**INSTRUCTIONS FOR THE TASK**
All of the data should be output character for character, except the pictures.

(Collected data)
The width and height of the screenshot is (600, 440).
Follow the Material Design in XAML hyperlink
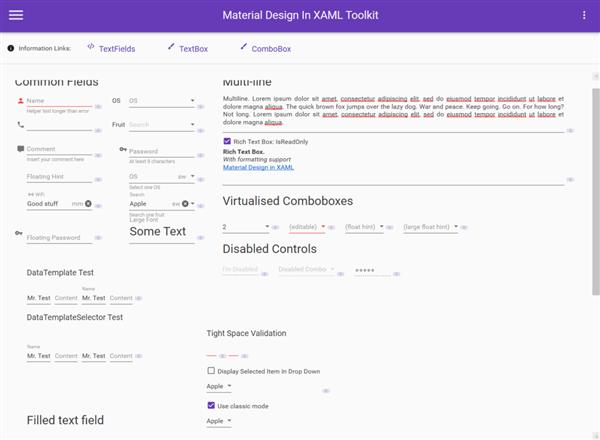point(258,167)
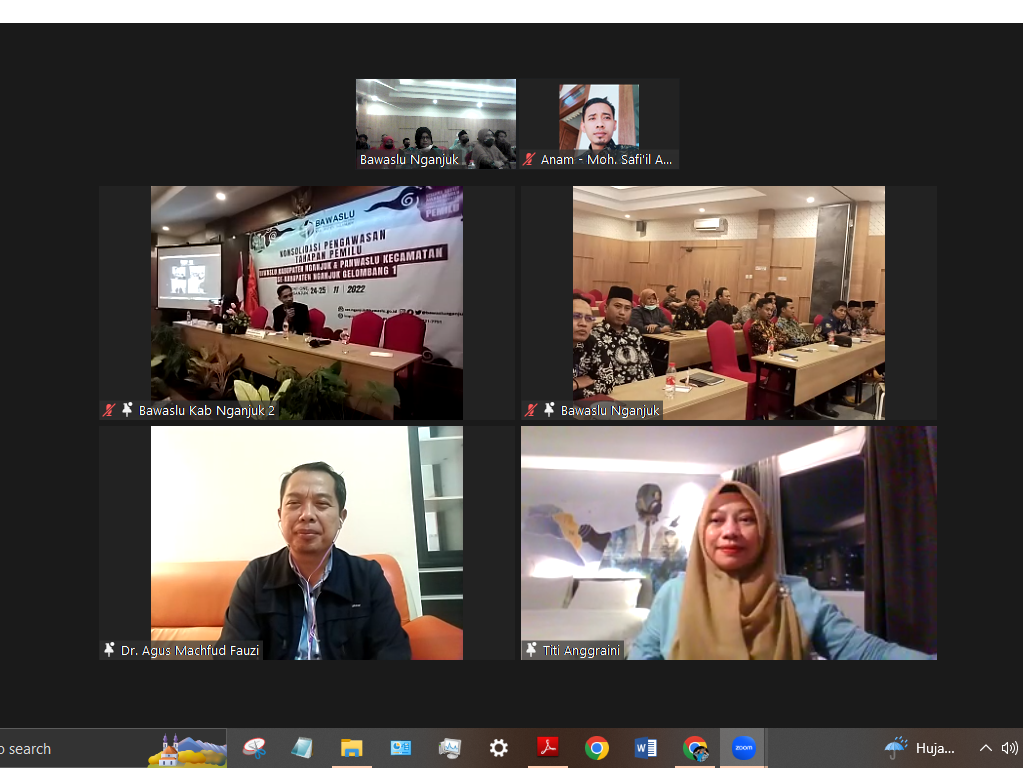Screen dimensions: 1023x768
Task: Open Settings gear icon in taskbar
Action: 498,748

**RESPONSE BELOW**
The width and height of the screenshot is (600, 440).
Follow the Material Design in XAML hyperlink
point(258,167)
Screen dimensions: 1023x768
Task: Open Settings gear icon in taskbar
Action: 498,748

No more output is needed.